• Problem description:
Can you carry on the story of Speedy the cat from the point where it stops?

• Text:
↓↓↓

Catch of the Day
[prompt: 'catch' 22/2/2019]
"Kanute! Come quickly. Speedy's caught a mouse!"
What a momentous moment for the babe who'd run before he could barely walk. His name was a tribute to an early discovered talent - how to perform a triple-back-somersault - AND land back on all fours before heading back to safety.
Not for Mum, Smokey, my carefully arranged 'nest' in a cardboard box tucked away in a dark spot at the end of our lounge. She insisted on birthing her babies in our walk-in robe [hidden behind long velvet curtains]. Patiently, I moved her family, only to have them returned one by one to the robe area - until I gave up and accepted the wrecked bell-bottoms of my one sexy black cat suit. Not exactly shredded at their billowing ends, but well-clawed... sporting a ribbed pattern from knee to ankle. Hmm!
Even before his siblings found their forever homes, we'd fallen in love with the black-hearted and furred character we'd named Speedy. The original male chauvinist set the bar to an impossible height few human counter-parts could match. His mother bowed to his slightest command. Like a King, he'd sit and wait for his mother to catch prey and bring it to him, even demanding the poor, wriggling, lost soul was securely held until Speedy had a total grip. He generously donated his supreme self to be washed and preened - any time of the day his demanding tone issued orders.
He rewarded his 'other' parents [namely us], for the excellent 'main' feeds both morning and night by spending every TV-viewing hour on either of our laps, where he would go into blissful raptures as only a cat can. Purring louder than that horror chainsaw chappy, he added a slow but regular drip, drip, drip of drool to ensure constant caresses. Any lapse was swiftly brought to order with a sharp bunt of his boofy head, and a whole new series of those interminable walkies.

↑↑↑

[Stored data entries]
↓↓↓

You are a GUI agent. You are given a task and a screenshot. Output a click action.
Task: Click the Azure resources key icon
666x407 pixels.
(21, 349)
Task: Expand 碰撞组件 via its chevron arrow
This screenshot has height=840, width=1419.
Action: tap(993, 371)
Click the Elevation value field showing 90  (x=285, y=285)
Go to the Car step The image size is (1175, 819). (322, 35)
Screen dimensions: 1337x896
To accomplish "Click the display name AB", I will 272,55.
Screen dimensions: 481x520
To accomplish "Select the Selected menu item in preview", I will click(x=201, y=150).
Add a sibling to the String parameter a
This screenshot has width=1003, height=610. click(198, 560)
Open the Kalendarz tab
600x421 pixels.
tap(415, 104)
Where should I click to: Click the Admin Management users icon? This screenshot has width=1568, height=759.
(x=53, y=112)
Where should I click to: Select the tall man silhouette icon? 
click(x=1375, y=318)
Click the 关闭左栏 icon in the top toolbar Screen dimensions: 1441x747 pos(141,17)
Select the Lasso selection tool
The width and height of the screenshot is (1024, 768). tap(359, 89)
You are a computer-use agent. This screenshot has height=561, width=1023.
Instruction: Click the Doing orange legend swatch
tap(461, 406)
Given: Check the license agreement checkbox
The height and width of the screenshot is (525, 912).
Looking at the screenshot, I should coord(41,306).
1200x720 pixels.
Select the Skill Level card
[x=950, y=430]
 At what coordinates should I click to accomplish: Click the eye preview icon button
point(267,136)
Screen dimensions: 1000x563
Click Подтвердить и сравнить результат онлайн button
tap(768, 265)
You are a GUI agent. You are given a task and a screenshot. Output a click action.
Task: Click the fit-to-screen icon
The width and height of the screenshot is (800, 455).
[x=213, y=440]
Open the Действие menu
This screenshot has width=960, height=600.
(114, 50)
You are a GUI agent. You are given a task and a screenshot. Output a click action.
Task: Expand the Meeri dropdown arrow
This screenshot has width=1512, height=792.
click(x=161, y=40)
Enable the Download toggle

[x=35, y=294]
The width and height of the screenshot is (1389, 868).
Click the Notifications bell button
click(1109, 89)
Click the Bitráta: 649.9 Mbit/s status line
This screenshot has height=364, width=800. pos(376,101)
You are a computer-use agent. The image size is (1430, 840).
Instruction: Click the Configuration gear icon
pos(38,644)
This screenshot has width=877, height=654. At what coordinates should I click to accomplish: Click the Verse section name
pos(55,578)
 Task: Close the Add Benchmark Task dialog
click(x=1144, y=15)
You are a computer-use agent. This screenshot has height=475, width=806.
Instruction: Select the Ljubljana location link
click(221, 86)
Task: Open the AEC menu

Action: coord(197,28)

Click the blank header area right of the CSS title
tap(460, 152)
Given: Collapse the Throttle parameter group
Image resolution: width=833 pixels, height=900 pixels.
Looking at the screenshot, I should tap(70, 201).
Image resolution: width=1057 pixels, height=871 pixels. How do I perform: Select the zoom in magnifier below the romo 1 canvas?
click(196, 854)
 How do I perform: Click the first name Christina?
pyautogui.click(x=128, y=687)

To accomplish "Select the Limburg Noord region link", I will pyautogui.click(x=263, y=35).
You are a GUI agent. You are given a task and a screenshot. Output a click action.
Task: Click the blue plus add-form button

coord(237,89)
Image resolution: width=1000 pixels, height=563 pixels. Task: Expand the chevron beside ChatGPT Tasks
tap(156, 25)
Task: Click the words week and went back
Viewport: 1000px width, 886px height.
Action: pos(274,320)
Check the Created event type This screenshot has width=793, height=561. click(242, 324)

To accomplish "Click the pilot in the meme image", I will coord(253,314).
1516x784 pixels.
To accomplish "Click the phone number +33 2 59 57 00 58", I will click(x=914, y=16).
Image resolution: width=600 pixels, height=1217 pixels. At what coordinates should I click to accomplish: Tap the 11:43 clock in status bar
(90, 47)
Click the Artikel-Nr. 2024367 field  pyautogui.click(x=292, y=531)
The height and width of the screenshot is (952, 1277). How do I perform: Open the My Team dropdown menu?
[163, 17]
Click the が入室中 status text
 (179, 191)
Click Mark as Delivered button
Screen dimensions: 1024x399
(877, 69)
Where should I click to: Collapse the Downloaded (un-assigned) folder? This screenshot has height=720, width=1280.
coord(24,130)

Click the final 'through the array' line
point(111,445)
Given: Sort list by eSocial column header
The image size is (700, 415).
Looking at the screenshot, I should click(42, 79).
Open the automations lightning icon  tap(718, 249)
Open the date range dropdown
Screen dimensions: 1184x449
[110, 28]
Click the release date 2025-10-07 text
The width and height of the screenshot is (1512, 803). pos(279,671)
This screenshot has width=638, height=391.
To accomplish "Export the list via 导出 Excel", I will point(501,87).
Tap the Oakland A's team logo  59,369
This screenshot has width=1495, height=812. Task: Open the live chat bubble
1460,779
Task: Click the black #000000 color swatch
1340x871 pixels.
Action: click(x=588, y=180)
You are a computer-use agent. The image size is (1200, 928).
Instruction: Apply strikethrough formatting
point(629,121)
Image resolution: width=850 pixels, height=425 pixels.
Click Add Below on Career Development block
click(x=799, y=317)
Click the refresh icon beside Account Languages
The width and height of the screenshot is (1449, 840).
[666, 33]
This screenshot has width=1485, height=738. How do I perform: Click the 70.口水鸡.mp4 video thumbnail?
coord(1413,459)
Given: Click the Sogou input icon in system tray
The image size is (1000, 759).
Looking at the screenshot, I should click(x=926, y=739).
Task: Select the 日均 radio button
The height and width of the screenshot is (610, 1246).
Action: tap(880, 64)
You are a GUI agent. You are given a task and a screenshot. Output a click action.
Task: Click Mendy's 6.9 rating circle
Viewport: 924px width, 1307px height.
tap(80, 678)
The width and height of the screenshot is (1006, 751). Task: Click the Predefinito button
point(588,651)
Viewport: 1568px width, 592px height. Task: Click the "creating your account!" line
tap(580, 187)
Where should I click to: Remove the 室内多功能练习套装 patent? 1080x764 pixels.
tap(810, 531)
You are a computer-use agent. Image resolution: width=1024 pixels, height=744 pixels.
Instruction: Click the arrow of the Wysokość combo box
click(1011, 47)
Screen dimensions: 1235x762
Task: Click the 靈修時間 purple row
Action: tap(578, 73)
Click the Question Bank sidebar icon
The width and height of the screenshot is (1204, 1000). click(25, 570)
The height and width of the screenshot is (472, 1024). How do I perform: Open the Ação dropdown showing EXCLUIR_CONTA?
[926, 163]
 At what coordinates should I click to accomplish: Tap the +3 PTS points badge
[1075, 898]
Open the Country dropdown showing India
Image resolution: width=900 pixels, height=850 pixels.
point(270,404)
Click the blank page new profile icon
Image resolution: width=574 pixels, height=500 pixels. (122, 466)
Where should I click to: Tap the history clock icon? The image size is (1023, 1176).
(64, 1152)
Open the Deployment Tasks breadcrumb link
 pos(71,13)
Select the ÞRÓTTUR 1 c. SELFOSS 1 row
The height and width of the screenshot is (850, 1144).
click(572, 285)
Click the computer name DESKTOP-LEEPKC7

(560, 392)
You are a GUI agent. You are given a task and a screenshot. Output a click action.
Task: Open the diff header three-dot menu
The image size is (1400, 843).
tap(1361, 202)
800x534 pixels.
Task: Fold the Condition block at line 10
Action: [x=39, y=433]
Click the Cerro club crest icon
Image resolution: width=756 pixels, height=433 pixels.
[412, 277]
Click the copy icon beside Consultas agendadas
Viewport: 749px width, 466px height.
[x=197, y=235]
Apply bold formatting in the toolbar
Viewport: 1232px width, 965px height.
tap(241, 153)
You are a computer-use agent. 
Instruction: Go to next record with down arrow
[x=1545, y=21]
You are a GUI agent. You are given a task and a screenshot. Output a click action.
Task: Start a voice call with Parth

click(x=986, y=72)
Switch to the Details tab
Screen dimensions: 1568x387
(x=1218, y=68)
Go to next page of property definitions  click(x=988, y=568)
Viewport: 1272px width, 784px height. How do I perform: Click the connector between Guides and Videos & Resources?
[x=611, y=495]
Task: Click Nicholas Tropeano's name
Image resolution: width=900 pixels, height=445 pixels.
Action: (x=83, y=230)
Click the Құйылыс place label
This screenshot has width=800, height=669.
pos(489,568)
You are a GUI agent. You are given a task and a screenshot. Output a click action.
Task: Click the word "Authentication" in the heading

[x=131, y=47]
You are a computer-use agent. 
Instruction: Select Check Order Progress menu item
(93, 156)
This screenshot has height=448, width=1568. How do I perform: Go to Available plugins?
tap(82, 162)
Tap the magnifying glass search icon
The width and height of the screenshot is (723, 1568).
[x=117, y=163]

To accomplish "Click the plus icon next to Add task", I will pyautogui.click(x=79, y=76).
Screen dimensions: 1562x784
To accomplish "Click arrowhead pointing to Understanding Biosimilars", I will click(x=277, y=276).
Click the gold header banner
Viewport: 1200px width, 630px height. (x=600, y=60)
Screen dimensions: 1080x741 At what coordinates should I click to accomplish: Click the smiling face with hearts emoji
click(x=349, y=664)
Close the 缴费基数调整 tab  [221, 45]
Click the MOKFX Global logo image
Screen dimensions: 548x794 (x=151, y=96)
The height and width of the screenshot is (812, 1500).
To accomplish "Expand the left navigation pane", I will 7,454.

↑↑↑

• Written response:
Cars were his nemesis. Despite our whole farm to wander, sheds to explore, trees to climb, and having been neutered at the appropriate time, Speedy constantly crossed the road to visit our neighbours. After three vehicular encounters, veterinarian visits, stitches/plasters or whatever, and return home for recovery, he finally believed a life on the road was not the one written for him. On that third visit, the vet questioned the wisdom of his name, to which I smartly replied, 'Hey, he's still alive, hmm...? 'Speedy' enough, hey?!?" He laughingly agreed.
Meanwhile, back at his momentous moment, Speedy strutted through our Lounge room with the evidence of his stunning prowess hanging from one side of his mouth, a deep and solemn yowl pouring from the other, proudly declaring his FIRST ever catch!
We didn't have the heart to tell Speedy that a dead mouse complete with the mousetrap that ended it all, just didn't count.